Tannhäuser Royal Opera House 15 December


Another black-themed brothel (from intermezzo.typepad.com)

There were some entertaining points to this production.  When the curtain rose on the first act, to reveal another ROH curtain in another proscenium arch, the audience–at least, the stalls audience–laughed, which made a difference from the groan that greated the reappearing table here in the Bolshoi’s Eugene Onegin.  Then during the first interval my companion was able to espy the bottle of Campari that the barman said didn’t exist.

But otherwise I found myself deeply out of sympathy with the piece–in this case, Wagner’s music wasn’t good enough to disguise the insane solipsistic paucity of the story.  If there is a dramatic point, it occurs when the dead Elisabeth persuades God to forgive Tannhäuser–that happened securely offstage, and showing it would have needed too much chutzpah even for Wagner.  And of course first of all Elisabeth and then Tannhäuser die spontaneously when the plot demands it–there isn’t any cause in the action.

I did hear Semyon Bychkov (the excellent conductor here) on the radio describing Tannhäuser as the model of the artist scorned and despised for being different, when murderers and rapists were pardoned.  But from the admittedly idiosyncratic perspective of the Pope of Rome, having sexual relations with a pagan deity is quite a severe breach of bon ton, and  different from the things that mere humans do to each other.  The cynical expedience with which Wagner deployed the  drivelling about God and holiness here leads me to believe that he was as much an atheist as I am, but I can’t give him any credit for it.  I had the feeling that on this occasion the giant’s robes had failed to cover the dwarfish thief Wagner, and you were all too aware of him gesticulating frantically and crying Look at me, Look at me.

Johan Botha as Tannhäuser (from intermezzo.typepad.com)

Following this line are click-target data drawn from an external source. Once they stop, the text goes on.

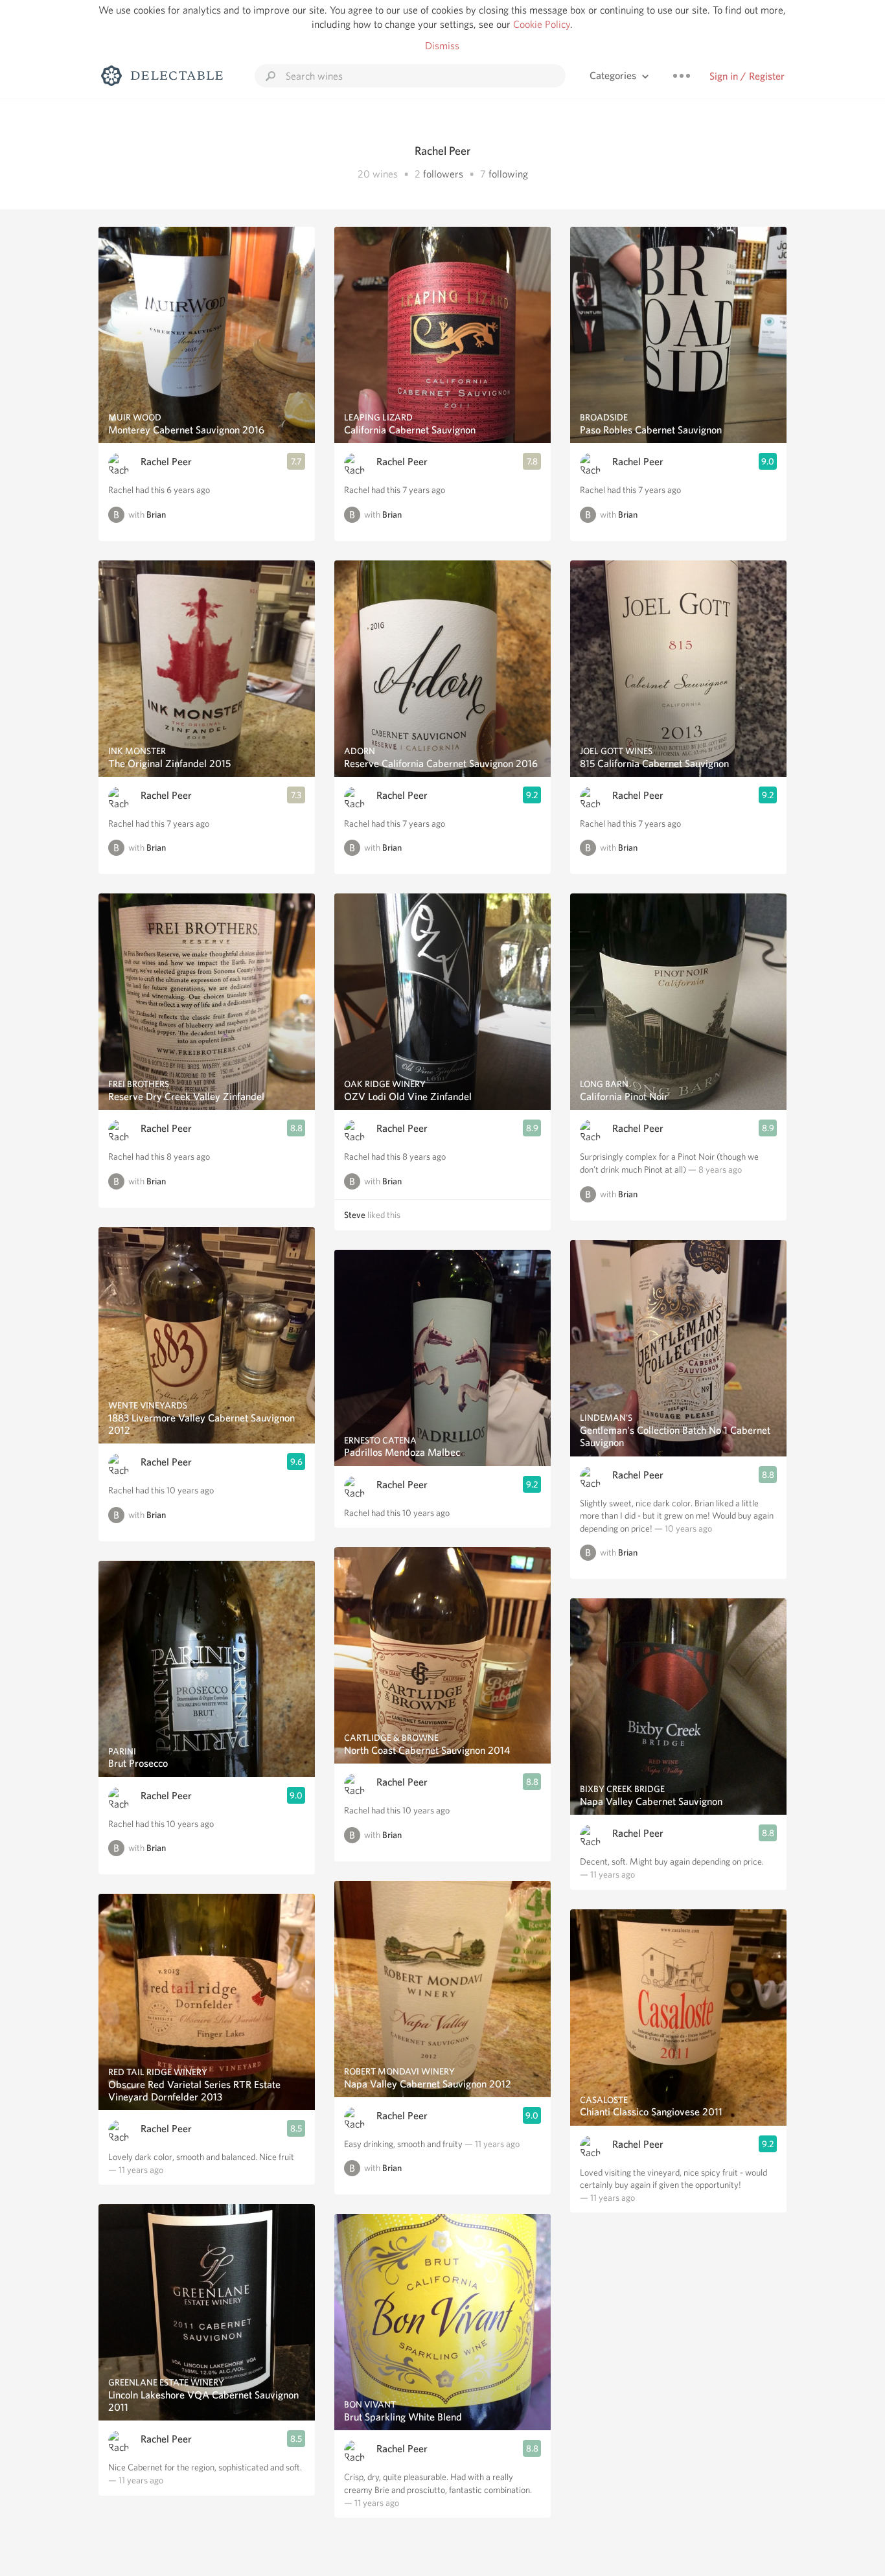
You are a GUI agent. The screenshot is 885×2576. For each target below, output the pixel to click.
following (508, 174)
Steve (354, 1215)
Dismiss (442, 46)
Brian (156, 514)
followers (443, 174)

The production rehashed many of the cliches that irritate me in the theatre:  the Malevich-styled brothel, the men with guns and general war-torn ruination (but at least they weren’t covered in oil this time), the crowds standing around in no particular shape for no particular reason.

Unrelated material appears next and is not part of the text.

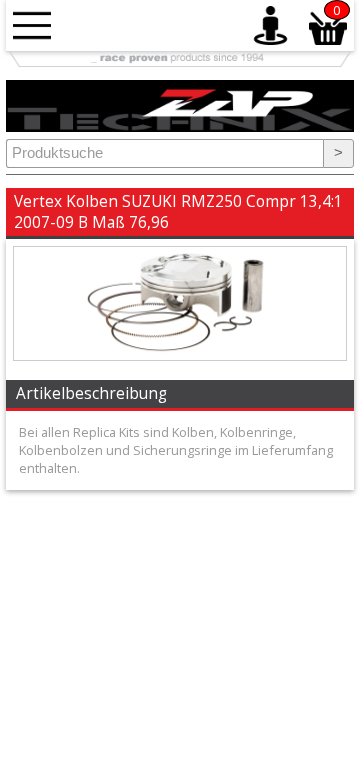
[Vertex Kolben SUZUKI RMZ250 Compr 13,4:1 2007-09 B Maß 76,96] (180, 355)
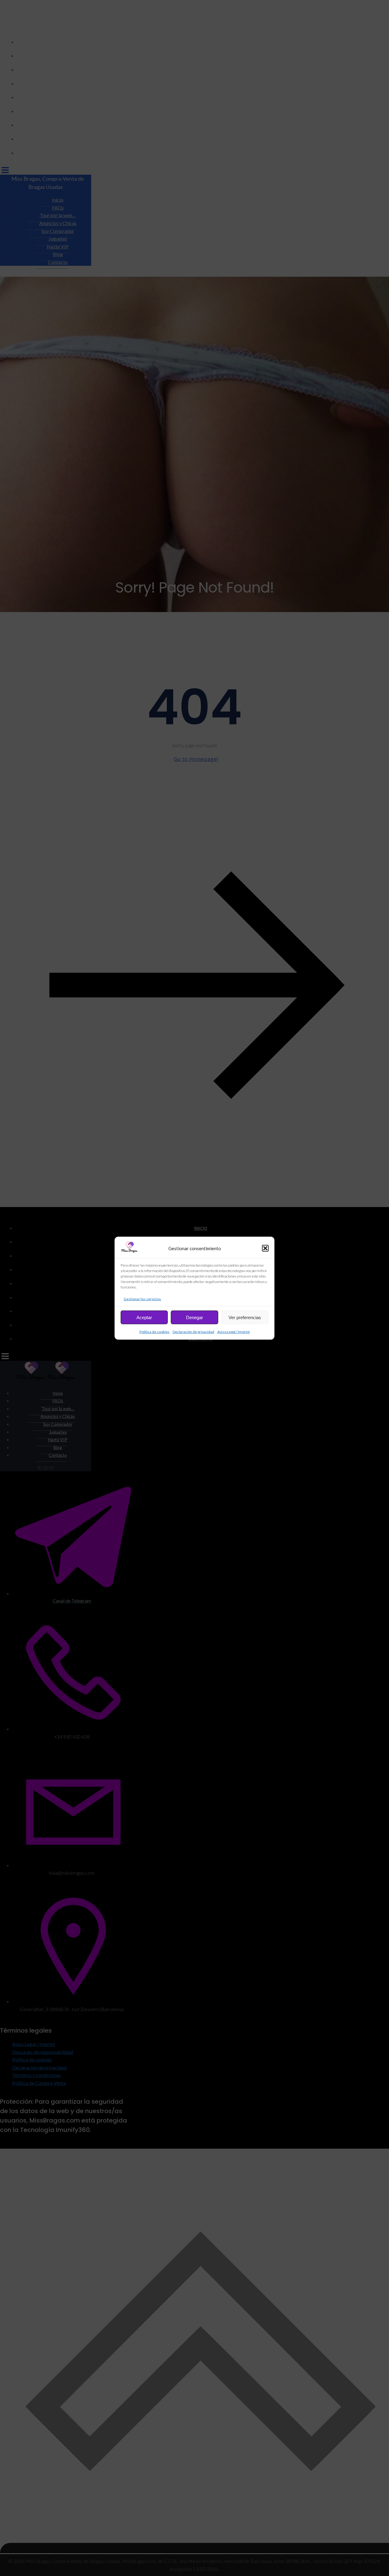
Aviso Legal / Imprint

I can’t say I was worried by the commanding presence of Johan Botha sitting on a chair downstage for most of the evening–he put his part across with commendable strength and clarity and even infused the Rome Narrative with genuine fatigue and disillusion.  In fact, apart from the tired errors of the production concept, I thought the Royal Opera did this about as well as one could–the problems were down to Wagner.